+++ Data supplied

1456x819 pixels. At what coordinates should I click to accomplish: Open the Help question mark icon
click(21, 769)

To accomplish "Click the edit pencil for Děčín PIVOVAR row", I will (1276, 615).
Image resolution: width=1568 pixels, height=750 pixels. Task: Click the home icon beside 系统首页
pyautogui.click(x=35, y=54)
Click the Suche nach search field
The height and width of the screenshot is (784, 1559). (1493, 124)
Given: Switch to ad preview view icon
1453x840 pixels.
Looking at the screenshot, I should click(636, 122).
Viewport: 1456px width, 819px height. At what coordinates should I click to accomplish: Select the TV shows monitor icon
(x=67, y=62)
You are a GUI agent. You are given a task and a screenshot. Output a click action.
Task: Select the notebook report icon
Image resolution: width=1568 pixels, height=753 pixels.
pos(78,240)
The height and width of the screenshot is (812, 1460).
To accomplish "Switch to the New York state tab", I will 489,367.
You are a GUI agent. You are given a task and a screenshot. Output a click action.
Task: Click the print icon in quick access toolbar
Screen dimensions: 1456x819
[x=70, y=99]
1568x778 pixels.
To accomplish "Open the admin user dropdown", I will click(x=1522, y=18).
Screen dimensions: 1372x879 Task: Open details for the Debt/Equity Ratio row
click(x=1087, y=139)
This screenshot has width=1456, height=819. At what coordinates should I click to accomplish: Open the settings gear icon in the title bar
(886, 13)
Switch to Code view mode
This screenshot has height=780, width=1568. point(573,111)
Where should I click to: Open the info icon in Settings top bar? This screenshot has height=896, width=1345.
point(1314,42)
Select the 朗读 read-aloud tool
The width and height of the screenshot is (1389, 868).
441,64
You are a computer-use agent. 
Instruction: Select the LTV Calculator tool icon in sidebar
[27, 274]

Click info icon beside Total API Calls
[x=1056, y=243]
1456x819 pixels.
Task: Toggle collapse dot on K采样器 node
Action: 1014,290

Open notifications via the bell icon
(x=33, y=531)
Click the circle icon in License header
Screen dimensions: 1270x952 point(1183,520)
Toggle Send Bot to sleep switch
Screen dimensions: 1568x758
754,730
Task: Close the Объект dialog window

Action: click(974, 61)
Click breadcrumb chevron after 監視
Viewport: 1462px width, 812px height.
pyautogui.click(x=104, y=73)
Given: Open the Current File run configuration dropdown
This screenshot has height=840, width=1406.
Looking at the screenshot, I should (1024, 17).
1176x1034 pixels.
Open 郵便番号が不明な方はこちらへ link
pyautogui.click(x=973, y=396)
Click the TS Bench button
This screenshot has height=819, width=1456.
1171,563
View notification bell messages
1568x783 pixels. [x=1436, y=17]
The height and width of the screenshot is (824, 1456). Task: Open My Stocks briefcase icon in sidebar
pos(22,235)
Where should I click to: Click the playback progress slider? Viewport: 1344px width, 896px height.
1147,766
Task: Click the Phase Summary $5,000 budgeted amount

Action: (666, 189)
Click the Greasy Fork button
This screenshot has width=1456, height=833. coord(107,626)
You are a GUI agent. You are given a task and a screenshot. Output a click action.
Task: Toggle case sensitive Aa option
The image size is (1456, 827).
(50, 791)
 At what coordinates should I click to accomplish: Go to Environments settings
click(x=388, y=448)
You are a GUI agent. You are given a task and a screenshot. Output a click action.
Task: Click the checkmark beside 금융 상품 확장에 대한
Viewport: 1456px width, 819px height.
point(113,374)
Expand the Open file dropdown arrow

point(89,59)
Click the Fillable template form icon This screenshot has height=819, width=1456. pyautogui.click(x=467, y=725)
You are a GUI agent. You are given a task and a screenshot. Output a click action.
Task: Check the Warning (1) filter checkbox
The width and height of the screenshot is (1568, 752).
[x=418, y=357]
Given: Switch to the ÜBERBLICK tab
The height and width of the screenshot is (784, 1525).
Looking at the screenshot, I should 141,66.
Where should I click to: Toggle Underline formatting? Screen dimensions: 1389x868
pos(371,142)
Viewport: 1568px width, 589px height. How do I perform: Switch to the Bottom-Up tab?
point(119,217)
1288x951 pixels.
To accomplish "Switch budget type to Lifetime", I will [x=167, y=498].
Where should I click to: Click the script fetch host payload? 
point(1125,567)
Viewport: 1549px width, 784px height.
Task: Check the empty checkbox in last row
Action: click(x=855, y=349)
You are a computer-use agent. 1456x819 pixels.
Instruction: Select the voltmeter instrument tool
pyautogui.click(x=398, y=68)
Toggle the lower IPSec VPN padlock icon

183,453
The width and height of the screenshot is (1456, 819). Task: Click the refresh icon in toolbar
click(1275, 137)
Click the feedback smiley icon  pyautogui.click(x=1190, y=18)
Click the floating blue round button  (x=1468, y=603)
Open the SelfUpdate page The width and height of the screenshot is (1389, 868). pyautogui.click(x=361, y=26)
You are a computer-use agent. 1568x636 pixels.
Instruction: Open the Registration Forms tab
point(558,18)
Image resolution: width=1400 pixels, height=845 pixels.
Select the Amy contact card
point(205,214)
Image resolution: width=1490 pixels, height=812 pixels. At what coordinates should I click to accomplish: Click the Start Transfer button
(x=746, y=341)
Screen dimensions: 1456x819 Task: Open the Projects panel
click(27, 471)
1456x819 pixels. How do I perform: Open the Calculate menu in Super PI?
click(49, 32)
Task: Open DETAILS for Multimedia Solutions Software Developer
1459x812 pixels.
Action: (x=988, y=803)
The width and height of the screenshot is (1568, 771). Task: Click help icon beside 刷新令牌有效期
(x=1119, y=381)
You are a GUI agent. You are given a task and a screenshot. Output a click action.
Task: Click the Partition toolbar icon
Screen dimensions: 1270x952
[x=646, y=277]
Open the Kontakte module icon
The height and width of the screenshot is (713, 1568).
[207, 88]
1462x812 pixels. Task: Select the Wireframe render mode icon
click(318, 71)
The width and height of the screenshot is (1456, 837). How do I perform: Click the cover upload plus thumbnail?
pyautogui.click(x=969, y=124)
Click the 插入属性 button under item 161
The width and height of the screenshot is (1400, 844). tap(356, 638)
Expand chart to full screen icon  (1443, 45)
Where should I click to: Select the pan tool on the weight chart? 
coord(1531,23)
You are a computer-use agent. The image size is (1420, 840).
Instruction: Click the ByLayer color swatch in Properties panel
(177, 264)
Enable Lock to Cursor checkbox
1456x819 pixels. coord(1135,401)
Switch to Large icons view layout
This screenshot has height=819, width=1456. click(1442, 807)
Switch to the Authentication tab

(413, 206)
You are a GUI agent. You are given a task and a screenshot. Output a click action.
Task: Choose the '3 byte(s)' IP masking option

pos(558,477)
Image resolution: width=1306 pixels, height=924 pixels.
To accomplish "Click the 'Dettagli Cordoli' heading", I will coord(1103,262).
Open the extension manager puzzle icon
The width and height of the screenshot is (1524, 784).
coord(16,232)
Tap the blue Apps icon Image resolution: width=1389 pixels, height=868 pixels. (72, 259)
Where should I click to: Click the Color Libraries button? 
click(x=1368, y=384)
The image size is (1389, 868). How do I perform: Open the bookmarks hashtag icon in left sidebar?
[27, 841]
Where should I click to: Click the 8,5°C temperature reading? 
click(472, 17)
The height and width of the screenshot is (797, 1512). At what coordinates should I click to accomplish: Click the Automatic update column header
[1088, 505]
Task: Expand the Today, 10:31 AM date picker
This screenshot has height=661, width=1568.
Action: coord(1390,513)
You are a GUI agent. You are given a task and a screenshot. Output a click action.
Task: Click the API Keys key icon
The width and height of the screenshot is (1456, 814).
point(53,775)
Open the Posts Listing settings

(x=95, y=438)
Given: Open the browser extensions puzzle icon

++++++

### Task directions
Could you copy out every record above exactly as it appears?

### Task solution
1456x819 pixels. At what coordinates should I click to accomplish: Open the Help question mark icon
click(21, 769)

To accomplish "Click the edit pencil for Děčín PIVOVAR row", I will (1276, 615).
Image resolution: width=1568 pixels, height=750 pixels. Task: Click the home icon beside 系统首页
pyautogui.click(x=35, y=54)
Click the Suche nach search field
The height and width of the screenshot is (784, 1559). (1493, 124)
Given: Switch to ad preview view icon
1453x840 pixels.
Looking at the screenshot, I should click(636, 122).
Viewport: 1456px width, 819px height. At what coordinates should I click to accomplish: Select the TV shows monitor icon
(x=67, y=62)
You are a GUI agent. You are given a task and a screenshot. Output a click action.
Task: Select the notebook report icon
Image resolution: width=1568 pixels, height=753 pixels.
pos(78,240)
The height and width of the screenshot is (812, 1460).
To accomplish "Switch to the New York state tab", I will 489,367.
You are a GUI agent. You are given a task and a screenshot. Output a click action.
Task: Click the print icon in quick access toolbar
Screen dimensions: 1456x819
[x=70, y=99]
1568x778 pixels.
To accomplish "Open the admin user dropdown", I will click(x=1522, y=18).
Screen dimensions: 1372x879 Task: Open details for the Debt/Equity Ratio row
click(x=1087, y=139)
This screenshot has width=1456, height=819. At what coordinates should I click to accomplish: Open the settings gear icon in the title bar
(886, 13)
Switch to Code view mode
This screenshot has height=780, width=1568. point(573,111)
Where should I click to: Open the info icon in Settings top bar? This screenshot has height=896, width=1345.
point(1314,42)
Select the 朗读 read-aloud tool
The width and height of the screenshot is (1389, 868).
441,64
You are a computer-use agent. 
Instruction: Select the LTV Calculator tool icon in sidebar
[27, 274]

Click info icon beside Total API Calls
[x=1056, y=243]
1456x819 pixels.
Task: Toggle collapse dot on K采样器 node
Action: 1014,290

Open notifications via the bell icon
(x=33, y=531)
Click the circle icon in License header
Screen dimensions: 1270x952 point(1183,520)
Toggle Send Bot to sleep switch
Screen dimensions: 1568x758
754,730
Task: Close the Объект dialog window

Action: click(974, 61)
Click breadcrumb chevron after 監視
Viewport: 1462px width, 812px height.
pyautogui.click(x=104, y=73)
Given: Open the Current File run configuration dropdown
This screenshot has height=840, width=1406.
Looking at the screenshot, I should (1024, 17).
1176x1034 pixels.
Open 郵便番号が不明な方はこちらへ link
pyautogui.click(x=973, y=396)
Click the TS Bench button
This screenshot has height=819, width=1456.
1171,563
View notification bell messages
1568x783 pixels. [x=1436, y=17]
The height and width of the screenshot is (824, 1456). Task: Open My Stocks briefcase icon in sidebar
pos(22,235)
Where should I click to: Click the playback progress slider? Viewport: 1344px width, 896px height.
1147,766
Task: Click the Phase Summary $5,000 budgeted amount

Action: (666, 189)
Click the Greasy Fork button
This screenshot has width=1456, height=833. coord(107,626)
You are a GUI agent. You are given a task and a screenshot. Output a click action.
Task: Toggle case sensitive Aa option
The image size is (1456, 827).
(50, 791)
 At what coordinates should I click to accomplish: Go to Environments settings
click(x=388, y=448)
You are a GUI agent. You are given a task and a screenshot. Output a click action.
Task: Click the checkmark beside 금융 상품 확장에 대한
Viewport: 1456px width, 819px height.
point(113,374)
Expand the Open file dropdown arrow

point(89,59)
Click the Fillable template form icon This screenshot has height=819, width=1456. pyautogui.click(x=467, y=725)
You are a GUI agent. You are given a task and a screenshot. Output a click action.
Task: Check the Warning (1) filter checkbox
The width and height of the screenshot is (1568, 752).
[x=418, y=357]
Given: Switch to the ÜBERBLICK tab
The height and width of the screenshot is (784, 1525).
Looking at the screenshot, I should 141,66.
Where should I click to: Toggle Underline formatting? Screen dimensions: 1389x868
pos(371,142)
Viewport: 1568px width, 589px height. How do I perform: Switch to the Bottom-Up tab?
point(119,217)
1288x951 pixels.
To accomplish "Switch budget type to Lifetime", I will [x=167, y=498].
Where should I click to: Click the script fetch host payload? 
point(1125,567)
Viewport: 1549px width, 784px height.
Task: Check the empty checkbox in last row
Action: click(x=855, y=349)
You are a computer-use agent. 1456x819 pixels.
Instruction: Select the voltmeter instrument tool
pyautogui.click(x=398, y=68)
Toggle the lower IPSec VPN padlock icon

183,453
The width and height of the screenshot is (1456, 819). Task: Click the refresh icon in toolbar
click(1275, 137)
Click the feedback smiley icon  pyautogui.click(x=1190, y=18)
Click the floating blue round button  (x=1468, y=603)
Open the SelfUpdate page The width and height of the screenshot is (1389, 868). pyautogui.click(x=361, y=26)
You are a computer-use agent. 1568x636 pixels.
Instruction: Open the Registration Forms tab
point(558,18)
Image resolution: width=1400 pixels, height=845 pixels.
Select the Amy contact card
point(205,214)
Image resolution: width=1490 pixels, height=812 pixels. At what coordinates should I click to accomplish: Click the Start Transfer button
(x=746, y=341)
Screen dimensions: 1456x819 Task: Open the Projects panel
click(27, 471)
1456x819 pixels. How do I perform: Open the Calculate menu in Super PI?
click(49, 32)
Task: Open DETAILS for Multimedia Solutions Software Developer
1459x812 pixels.
Action: (x=988, y=803)
The width and height of the screenshot is (1568, 771). Task: Click help icon beside 刷新令牌有效期
(x=1119, y=381)
You are a GUI agent. You are given a task and a screenshot. Output a click action.
Task: Click the Partition toolbar icon
Screen dimensions: 1270x952
[x=646, y=277]
Open the Kontakte module icon
The height and width of the screenshot is (713, 1568).
[207, 88]
1462x812 pixels. Task: Select the Wireframe render mode icon
click(318, 71)
The width and height of the screenshot is (1456, 837). How do I perform: Click the cover upload plus thumbnail?
pyautogui.click(x=969, y=124)
Click the 插入属性 button under item 161
The width and height of the screenshot is (1400, 844). tap(356, 638)
Expand chart to full screen icon  (1443, 45)
Where should I click to: Select the pan tool on the weight chart? 
coord(1531,23)
You are a computer-use agent. The image size is (1420, 840).
Instruction: Click the ByLayer color swatch in Properties panel
(177, 264)
Enable Lock to Cursor checkbox
1456x819 pixels. coord(1135,401)
Switch to Large icons view layout
This screenshot has height=819, width=1456. click(1442, 807)
Switch to the Authentication tab

(413, 206)
You are a GUI agent. You are given a task and a screenshot. Output a click action.
Task: Choose the '3 byte(s)' IP masking option

pos(558,477)
Image resolution: width=1306 pixels, height=924 pixels.
To accomplish "Click the 'Dettagli Cordoli' heading", I will coord(1103,262).
Open the extension manager puzzle icon
The width and height of the screenshot is (1524, 784).
coord(16,232)
Tap the blue Apps icon Image resolution: width=1389 pixels, height=868 pixels. (72, 259)
Where should I click to: Click the Color Libraries button? 
click(x=1368, y=384)
The image size is (1389, 868). How do I perform: Open the bookmarks hashtag icon in left sidebar?
[27, 841]
Where should I click to: Click the 8,5°C temperature reading? 
click(472, 17)
The height and width of the screenshot is (797, 1512). At what coordinates should I click to accomplish: Click the Automatic update column header
[1088, 505]
Task: Expand the Today, 10:31 AM date picker
This screenshot has height=661, width=1568.
Action: coord(1390,513)
You are a GUI agent. You are given a task and a screenshot. Output a click action.
Task: Click the API Keys key icon
The width and height of the screenshot is (1456, 814).
point(53,775)
Open the Posts Listing settings

(x=95, y=438)
Given: Open the browser extensions puzzle icon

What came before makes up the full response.